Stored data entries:
-------

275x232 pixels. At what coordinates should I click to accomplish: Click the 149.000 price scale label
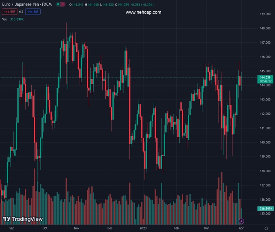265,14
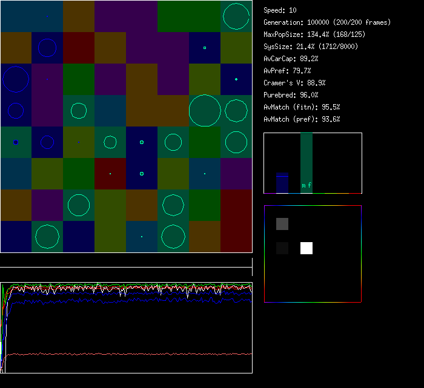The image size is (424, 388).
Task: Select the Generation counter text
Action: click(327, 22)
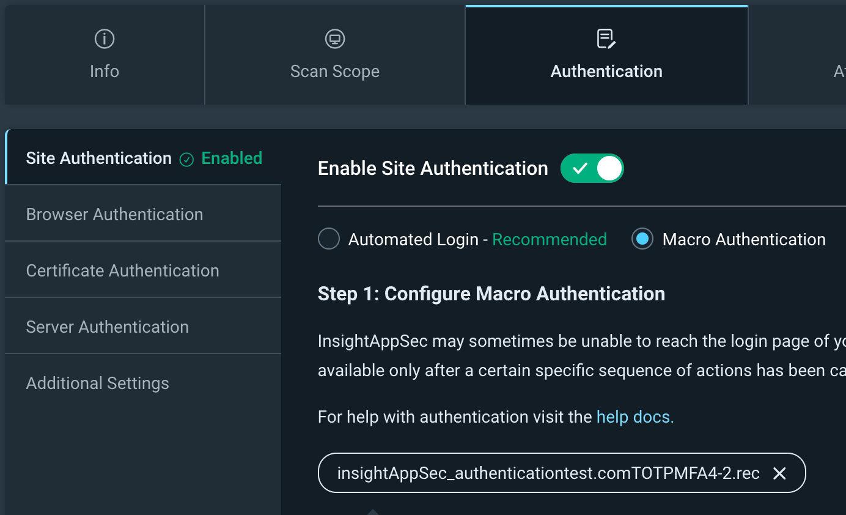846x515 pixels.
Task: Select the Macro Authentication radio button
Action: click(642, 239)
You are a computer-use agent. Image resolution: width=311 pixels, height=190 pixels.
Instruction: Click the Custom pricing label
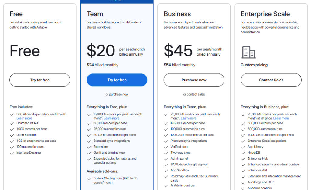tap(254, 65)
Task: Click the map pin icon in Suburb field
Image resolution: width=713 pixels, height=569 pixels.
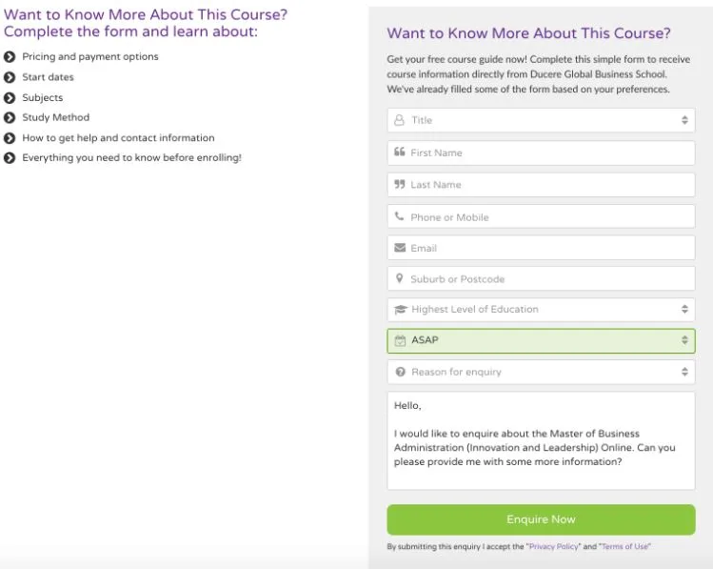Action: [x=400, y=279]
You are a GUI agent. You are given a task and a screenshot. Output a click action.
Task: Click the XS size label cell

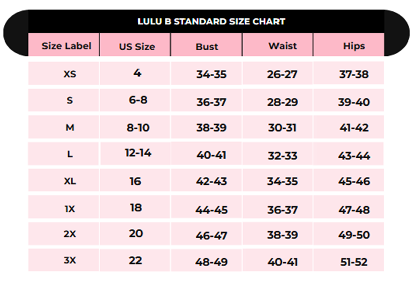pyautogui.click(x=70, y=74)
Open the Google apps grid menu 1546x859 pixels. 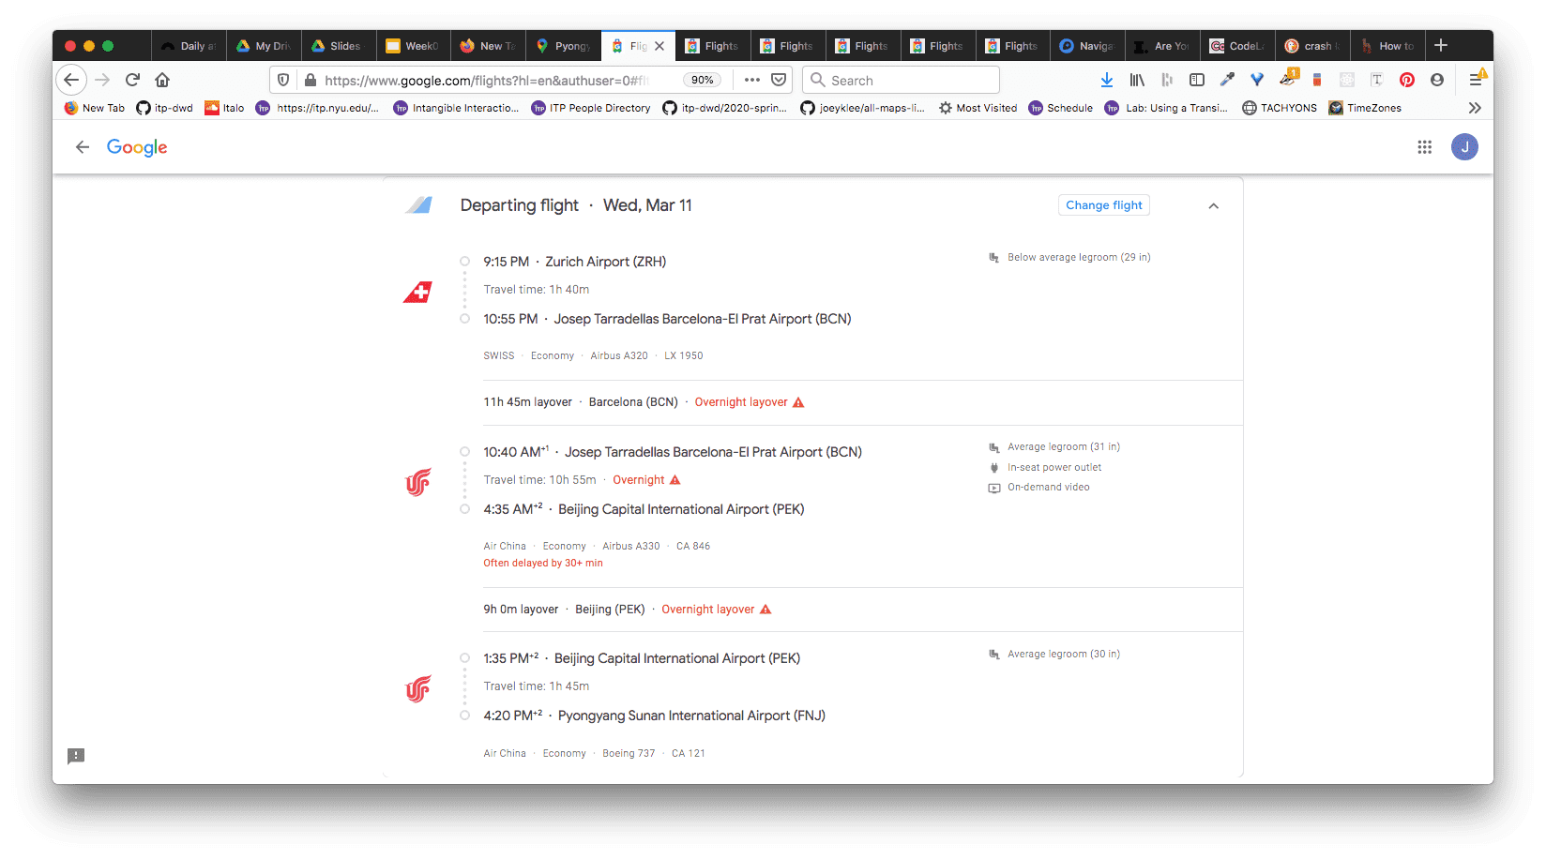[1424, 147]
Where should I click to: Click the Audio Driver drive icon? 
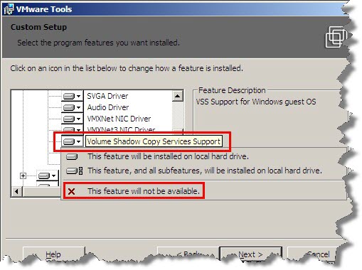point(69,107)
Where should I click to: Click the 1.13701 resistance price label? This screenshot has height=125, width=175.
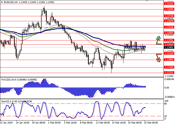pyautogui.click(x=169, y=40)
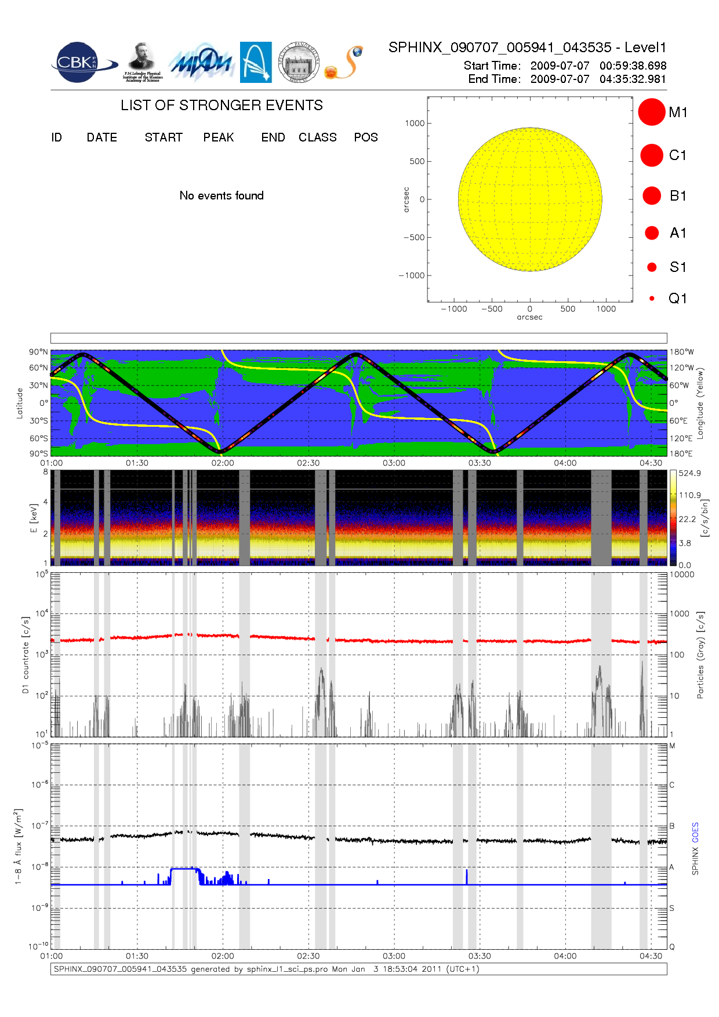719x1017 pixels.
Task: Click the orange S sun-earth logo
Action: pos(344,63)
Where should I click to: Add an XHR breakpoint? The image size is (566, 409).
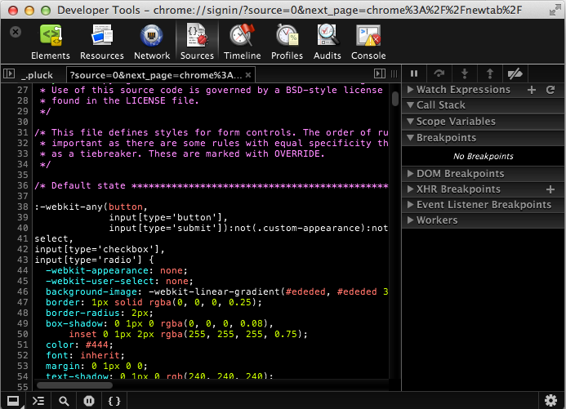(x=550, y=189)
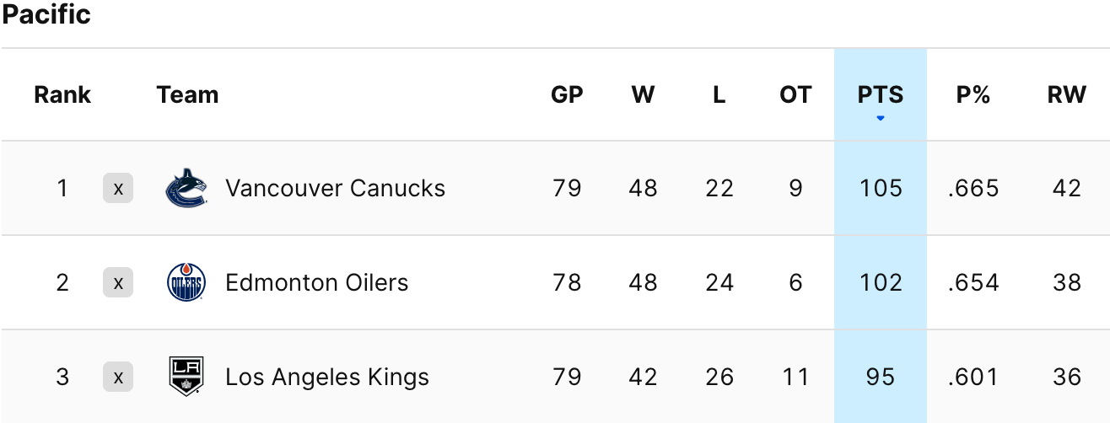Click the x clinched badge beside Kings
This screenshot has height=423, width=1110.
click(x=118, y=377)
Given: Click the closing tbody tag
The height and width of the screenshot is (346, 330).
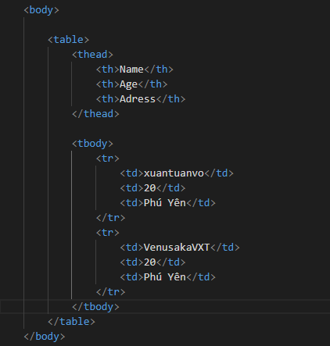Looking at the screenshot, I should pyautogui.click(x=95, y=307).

-------

Search the entries for the word "agent". Copy every line where it occurs.

=== Response to this exercise ===
You are a computer-use agent. Image resolution: width=311 pixels, height=190 pixels.
You are a GUI agent. You are given a task and a screenshot. Output a click action.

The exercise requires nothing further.